The Ballad of Narayama (Narayama-Bushi Ko)

Shohei Imamura's The Ballad of Narayama, awarded the Grand Prize (the Golden Palm) at the 1983 Cannes Film Festival, is a majestic and deeply felt retelling of a classic Japanese folk tale. For Imamura, whose films include The Insect Woman and The Profound Desire of the Gods, the legend of Narayama provides yet another backdrop for a continuing exploration of Japan's primordial past--and, by extension, its civilized present. Here he recreates in exquisite detail a remote society whose values--alternately harsh and gentle, like nature itself--make us question our own.
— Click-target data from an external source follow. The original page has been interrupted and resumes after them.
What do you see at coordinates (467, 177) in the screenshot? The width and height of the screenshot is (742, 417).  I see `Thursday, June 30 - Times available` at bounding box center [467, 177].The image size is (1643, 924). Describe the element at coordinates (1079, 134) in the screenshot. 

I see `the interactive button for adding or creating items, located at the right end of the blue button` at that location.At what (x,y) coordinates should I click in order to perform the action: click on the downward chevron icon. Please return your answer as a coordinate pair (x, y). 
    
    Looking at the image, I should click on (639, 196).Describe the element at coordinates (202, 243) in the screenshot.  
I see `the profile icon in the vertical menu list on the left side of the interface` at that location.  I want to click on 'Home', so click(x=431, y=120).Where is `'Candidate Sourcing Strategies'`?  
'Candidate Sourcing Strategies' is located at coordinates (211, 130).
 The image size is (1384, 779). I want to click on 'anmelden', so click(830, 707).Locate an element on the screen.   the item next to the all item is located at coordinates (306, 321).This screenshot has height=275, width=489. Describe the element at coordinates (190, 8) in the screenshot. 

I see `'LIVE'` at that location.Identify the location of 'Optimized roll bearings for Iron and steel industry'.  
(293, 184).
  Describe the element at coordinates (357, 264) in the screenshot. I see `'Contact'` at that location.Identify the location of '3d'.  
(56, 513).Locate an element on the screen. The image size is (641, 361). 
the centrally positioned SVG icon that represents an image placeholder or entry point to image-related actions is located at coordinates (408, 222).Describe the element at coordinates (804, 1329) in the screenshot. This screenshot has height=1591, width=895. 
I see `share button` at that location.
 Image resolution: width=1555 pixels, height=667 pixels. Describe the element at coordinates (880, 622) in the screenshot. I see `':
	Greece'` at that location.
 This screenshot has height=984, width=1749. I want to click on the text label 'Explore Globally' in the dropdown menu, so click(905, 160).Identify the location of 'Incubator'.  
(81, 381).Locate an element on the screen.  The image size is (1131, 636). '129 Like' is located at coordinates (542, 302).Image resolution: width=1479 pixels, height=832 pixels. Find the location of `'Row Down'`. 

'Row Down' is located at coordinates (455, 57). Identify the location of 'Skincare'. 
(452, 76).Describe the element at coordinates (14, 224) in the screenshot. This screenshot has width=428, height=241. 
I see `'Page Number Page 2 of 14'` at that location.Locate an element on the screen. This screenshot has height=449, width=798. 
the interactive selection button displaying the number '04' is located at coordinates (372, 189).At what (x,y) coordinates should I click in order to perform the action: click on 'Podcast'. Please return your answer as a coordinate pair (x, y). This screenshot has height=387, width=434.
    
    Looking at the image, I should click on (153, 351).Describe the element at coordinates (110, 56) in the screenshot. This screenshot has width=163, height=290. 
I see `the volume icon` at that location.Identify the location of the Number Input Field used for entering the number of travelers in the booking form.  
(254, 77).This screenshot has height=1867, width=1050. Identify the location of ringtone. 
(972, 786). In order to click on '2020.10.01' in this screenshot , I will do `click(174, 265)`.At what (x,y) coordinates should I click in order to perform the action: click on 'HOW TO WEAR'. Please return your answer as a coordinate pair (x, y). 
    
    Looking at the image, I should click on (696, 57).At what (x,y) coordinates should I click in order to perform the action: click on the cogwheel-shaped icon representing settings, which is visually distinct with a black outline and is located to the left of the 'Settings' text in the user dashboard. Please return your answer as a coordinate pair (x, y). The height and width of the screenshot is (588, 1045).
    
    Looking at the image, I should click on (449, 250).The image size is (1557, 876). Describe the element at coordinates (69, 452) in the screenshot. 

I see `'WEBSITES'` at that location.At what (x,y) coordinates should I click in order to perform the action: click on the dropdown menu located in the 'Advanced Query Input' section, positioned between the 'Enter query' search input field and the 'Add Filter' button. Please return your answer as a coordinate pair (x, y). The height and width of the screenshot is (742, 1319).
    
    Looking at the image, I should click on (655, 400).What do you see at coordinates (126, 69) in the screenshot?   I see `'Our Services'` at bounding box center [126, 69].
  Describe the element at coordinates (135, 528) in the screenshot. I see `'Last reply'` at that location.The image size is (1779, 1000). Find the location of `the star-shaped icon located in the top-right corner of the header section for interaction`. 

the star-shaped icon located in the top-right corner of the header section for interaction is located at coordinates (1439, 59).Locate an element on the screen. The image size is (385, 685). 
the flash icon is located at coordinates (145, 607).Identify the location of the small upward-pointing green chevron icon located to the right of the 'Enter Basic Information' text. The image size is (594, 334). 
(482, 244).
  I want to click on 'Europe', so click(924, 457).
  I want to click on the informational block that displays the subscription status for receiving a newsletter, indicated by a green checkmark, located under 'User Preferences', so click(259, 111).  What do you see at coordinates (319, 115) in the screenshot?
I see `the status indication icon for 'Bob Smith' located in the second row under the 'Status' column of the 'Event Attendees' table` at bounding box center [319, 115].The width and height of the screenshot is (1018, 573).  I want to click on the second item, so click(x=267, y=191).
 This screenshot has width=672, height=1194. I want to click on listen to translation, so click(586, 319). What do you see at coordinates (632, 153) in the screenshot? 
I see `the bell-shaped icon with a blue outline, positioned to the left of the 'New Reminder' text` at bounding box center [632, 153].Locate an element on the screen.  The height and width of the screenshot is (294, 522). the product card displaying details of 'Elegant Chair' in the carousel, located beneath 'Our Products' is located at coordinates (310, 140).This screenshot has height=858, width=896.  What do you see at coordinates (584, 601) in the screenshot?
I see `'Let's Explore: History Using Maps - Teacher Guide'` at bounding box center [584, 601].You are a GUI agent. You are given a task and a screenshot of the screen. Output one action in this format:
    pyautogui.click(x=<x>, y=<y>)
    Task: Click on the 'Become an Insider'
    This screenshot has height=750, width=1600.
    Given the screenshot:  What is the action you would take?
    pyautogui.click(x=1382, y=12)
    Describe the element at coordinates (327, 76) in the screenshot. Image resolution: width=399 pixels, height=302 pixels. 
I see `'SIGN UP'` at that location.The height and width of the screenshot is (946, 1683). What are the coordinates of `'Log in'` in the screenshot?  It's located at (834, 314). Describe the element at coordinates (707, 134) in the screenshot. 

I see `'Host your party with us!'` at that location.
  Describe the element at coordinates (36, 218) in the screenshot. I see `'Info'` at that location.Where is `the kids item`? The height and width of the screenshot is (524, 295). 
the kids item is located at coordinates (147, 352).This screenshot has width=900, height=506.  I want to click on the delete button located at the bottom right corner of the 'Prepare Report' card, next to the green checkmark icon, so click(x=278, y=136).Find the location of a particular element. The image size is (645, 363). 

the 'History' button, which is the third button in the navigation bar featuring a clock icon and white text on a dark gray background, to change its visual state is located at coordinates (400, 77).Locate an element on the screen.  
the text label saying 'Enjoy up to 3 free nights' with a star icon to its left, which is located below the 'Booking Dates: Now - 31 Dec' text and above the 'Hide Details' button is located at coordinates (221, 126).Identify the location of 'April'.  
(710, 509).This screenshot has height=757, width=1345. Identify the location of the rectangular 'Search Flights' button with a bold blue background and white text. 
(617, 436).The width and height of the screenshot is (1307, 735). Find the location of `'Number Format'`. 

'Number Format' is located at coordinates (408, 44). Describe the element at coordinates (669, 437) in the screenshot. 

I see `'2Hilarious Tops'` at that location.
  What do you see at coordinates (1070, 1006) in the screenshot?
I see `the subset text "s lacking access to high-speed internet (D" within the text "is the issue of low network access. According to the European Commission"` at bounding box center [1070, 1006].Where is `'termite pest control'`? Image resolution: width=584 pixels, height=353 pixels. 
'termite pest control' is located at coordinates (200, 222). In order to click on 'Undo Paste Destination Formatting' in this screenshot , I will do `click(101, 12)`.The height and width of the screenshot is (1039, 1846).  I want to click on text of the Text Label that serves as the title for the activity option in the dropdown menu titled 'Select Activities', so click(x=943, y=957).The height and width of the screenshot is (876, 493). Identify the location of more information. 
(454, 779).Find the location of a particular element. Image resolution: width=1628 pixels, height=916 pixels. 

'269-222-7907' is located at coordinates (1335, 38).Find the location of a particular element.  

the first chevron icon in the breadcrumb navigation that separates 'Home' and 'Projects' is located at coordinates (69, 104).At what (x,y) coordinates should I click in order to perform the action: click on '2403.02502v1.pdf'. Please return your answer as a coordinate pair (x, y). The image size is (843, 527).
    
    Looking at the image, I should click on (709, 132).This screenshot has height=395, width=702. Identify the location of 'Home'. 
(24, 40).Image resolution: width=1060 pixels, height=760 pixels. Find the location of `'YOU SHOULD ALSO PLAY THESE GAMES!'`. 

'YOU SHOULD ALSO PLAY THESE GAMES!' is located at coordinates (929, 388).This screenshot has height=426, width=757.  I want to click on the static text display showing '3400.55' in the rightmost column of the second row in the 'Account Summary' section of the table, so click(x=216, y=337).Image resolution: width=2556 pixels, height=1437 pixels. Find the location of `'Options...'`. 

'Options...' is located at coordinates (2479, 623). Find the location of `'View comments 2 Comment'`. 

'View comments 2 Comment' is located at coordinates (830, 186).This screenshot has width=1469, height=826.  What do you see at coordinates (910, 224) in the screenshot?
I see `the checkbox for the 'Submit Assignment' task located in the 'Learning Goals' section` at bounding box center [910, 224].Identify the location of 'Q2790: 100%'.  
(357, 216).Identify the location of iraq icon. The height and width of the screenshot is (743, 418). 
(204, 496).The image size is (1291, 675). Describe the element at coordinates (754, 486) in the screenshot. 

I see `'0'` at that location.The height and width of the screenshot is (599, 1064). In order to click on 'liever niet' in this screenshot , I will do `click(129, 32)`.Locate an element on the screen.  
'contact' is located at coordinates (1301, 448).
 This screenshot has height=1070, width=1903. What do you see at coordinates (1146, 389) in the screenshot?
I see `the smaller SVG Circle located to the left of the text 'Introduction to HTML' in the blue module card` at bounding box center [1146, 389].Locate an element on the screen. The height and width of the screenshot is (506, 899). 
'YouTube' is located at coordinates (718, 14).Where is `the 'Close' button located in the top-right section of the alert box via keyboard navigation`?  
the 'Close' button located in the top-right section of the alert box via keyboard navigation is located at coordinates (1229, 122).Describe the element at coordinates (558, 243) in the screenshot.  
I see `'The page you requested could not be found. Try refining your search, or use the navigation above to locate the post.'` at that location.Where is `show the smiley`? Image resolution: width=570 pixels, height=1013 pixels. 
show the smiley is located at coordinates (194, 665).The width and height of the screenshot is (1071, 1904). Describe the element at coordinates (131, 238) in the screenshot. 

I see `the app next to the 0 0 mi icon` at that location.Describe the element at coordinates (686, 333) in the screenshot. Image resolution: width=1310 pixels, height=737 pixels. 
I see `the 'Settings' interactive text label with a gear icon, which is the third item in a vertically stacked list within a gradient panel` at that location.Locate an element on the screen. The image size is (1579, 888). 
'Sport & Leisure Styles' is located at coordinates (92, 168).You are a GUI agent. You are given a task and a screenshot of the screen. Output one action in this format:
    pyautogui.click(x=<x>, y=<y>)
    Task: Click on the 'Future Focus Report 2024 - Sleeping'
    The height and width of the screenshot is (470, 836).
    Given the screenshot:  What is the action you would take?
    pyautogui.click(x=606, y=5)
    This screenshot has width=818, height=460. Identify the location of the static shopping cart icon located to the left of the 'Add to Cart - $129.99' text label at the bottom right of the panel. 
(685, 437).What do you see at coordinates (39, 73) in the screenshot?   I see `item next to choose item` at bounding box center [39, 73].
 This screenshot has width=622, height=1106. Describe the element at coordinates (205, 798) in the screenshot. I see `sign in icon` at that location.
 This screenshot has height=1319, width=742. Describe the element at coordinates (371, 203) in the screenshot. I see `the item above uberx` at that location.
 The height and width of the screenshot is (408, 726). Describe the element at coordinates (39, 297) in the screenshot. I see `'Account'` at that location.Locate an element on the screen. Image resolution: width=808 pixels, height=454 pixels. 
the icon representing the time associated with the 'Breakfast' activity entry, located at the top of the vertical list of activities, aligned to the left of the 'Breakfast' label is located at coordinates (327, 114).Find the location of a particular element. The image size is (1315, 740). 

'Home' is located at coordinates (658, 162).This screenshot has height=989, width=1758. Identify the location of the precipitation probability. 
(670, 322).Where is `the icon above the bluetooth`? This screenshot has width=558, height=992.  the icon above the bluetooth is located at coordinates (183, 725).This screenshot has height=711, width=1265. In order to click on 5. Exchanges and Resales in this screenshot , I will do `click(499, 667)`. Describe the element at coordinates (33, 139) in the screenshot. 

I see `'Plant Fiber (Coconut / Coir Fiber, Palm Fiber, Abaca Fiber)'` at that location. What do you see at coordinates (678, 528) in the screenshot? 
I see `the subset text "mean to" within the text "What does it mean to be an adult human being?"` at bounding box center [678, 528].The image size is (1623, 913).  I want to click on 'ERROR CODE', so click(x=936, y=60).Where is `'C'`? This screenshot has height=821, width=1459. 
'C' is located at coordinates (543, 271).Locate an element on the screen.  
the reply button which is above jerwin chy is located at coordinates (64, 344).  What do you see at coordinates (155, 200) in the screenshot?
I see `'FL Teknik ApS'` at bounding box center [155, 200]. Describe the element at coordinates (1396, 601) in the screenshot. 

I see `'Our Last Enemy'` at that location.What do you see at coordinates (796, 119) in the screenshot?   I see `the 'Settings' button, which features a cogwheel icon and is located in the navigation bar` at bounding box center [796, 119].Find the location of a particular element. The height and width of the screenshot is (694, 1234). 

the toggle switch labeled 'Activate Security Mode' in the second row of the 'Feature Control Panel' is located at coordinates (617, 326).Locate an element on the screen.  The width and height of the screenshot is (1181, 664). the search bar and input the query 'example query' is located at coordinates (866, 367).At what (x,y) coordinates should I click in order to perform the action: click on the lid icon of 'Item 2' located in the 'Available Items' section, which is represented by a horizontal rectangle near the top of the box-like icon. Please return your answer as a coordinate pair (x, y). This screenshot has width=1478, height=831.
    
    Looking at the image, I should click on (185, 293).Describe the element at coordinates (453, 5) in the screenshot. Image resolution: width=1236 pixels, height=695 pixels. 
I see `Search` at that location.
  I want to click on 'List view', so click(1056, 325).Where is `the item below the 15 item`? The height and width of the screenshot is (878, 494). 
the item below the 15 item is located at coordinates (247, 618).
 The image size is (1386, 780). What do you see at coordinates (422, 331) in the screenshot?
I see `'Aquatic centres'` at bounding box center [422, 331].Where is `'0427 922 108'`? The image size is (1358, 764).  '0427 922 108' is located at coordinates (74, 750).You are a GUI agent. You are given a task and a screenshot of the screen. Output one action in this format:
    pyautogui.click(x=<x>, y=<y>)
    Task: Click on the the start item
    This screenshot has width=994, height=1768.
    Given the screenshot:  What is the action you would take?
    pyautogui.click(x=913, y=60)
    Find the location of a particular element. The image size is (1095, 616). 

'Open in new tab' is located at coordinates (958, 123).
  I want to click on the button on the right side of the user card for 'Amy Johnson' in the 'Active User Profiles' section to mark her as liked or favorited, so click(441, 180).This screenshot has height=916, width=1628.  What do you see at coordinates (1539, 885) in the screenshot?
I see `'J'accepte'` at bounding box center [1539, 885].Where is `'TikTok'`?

Narayama is the mountain where, custom has it, the elderly from nearby villages are left to die in order to make room for a new generation. When a determined old mother, Orin (convincingly portrayed by 47-year-old actress Sumiko Sakamoto) demands to be taken to the mountains before she becomes infirm, her eldest son, Tatsuhei (Ken Ogata) is torn with grief. But Orin has put her house in order; the first part of the film, filled with the bawdy humor, abrupt violence and raw sex of village life, depicts a spring and summer of activity as she witnesses the exploits of her two younger sons and goes about finding a wife for the widowed Tatsuhei. Now, in late autumn, she demands to die. Mother and son climb the mountain in one of the most breathtakingly photographed and movingly depicted sequences in Japanese cinema; as Tatsuhei descends alone, the winter snows begin to fall.